━━ Data under study

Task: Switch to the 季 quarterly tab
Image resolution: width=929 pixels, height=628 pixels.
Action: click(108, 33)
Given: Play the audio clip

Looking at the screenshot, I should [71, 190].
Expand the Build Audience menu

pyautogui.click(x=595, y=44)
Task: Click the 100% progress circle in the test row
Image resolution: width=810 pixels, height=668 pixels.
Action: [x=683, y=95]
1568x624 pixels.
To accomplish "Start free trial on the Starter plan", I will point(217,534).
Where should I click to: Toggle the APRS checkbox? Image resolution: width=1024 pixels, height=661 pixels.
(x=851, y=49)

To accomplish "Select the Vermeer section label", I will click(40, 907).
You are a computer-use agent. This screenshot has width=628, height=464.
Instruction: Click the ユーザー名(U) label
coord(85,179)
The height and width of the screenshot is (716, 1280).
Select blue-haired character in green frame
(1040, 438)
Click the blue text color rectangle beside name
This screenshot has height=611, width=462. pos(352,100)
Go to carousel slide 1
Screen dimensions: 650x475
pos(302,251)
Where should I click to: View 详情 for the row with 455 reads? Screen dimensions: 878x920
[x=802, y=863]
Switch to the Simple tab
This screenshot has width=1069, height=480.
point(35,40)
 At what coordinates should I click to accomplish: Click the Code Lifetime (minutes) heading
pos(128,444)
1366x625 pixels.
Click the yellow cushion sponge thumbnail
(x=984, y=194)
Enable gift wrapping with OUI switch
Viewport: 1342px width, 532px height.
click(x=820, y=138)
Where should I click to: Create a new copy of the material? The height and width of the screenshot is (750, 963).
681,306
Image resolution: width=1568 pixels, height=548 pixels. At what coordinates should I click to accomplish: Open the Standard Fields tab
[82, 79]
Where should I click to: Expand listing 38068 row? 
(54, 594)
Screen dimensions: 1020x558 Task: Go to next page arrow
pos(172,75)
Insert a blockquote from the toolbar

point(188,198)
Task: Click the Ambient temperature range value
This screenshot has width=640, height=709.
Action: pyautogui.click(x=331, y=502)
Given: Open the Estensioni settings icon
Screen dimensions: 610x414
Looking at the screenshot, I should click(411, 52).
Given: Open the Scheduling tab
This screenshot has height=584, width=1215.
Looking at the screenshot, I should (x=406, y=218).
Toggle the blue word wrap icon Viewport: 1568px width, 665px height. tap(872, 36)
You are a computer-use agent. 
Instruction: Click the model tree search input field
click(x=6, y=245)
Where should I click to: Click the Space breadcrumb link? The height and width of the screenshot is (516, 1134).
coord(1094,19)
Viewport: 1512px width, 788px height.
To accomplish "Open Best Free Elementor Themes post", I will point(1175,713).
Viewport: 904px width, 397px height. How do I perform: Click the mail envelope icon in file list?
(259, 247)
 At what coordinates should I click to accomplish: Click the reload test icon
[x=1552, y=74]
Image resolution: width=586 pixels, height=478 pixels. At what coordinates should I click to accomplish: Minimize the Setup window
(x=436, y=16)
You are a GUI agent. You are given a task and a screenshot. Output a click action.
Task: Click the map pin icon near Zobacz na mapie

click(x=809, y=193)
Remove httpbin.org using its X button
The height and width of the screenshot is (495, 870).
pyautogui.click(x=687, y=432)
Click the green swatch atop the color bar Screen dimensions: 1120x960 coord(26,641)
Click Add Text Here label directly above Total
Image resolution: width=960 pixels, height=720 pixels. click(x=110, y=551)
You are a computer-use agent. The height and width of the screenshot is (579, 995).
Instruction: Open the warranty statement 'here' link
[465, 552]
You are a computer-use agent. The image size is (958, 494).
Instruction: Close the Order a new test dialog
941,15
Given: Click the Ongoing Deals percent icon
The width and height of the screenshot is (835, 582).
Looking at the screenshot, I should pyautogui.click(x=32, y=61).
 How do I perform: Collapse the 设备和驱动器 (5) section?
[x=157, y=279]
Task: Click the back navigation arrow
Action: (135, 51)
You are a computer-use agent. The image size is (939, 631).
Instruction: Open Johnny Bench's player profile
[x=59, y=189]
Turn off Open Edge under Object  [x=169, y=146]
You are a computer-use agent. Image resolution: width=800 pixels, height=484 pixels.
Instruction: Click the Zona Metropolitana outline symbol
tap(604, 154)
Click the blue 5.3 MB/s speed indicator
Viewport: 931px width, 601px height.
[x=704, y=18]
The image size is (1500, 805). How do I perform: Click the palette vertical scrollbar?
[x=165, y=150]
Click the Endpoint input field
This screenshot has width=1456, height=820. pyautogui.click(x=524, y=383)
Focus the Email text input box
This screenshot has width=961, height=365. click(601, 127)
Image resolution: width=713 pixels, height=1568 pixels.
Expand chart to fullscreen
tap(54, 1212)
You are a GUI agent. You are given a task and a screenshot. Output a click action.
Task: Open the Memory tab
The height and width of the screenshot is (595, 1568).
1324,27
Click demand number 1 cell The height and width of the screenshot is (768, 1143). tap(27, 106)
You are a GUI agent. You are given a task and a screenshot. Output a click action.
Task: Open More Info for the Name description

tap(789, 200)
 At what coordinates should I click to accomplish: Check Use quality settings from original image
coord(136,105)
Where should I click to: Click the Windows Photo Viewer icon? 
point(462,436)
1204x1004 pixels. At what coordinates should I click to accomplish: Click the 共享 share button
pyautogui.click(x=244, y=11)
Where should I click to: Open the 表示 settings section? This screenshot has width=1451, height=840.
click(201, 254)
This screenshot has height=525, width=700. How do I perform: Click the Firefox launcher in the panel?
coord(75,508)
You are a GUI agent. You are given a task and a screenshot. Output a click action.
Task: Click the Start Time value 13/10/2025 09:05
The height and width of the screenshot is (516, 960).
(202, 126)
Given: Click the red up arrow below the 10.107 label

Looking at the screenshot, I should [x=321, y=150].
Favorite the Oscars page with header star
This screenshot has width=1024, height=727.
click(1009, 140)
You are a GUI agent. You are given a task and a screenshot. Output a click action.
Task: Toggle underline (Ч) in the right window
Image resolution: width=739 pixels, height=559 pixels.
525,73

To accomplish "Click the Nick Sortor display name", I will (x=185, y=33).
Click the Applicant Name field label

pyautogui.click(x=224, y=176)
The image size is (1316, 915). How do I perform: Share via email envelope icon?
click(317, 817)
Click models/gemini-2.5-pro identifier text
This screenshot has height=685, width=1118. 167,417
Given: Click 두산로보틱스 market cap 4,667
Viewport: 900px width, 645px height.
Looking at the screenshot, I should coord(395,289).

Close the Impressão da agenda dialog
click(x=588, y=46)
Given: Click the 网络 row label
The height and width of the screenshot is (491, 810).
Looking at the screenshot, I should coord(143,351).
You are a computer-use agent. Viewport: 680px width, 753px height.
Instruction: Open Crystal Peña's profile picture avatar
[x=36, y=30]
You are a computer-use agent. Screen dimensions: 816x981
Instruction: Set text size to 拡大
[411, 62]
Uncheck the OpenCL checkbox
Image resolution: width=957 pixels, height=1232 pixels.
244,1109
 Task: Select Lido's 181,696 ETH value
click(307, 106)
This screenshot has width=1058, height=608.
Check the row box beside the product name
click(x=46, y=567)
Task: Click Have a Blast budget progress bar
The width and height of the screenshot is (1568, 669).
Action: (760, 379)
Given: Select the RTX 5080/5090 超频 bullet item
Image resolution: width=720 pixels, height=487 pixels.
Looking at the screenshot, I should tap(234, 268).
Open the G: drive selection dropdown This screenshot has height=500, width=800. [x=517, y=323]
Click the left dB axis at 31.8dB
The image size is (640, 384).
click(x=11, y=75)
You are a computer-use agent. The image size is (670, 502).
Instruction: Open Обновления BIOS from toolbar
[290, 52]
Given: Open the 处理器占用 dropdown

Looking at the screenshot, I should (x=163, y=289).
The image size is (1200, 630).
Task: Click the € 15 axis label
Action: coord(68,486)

━━━━

■ **Instructions for the task**:
Return only the lines between the one holding "Instruction: Set text size to 拡大" and the one holding "Given: Select the", inclusive, exactly as they appear above.

■ **Answer for this exercise**:
Instruction: Set text size to 拡大
[411, 62]
Uncheck the OpenCL checkbox
Image resolution: width=957 pixels, height=1232 pixels.
244,1109
 Task: Select Lido's 181,696 ETH value
click(307, 106)
This screenshot has width=1058, height=608.
Check the row box beside the product name
click(x=46, y=567)
Task: Click Have a Blast budget progress bar
The width and height of the screenshot is (1568, 669).
Action: (760, 379)
Given: Select the RTX 5080/5090 超频 bullet item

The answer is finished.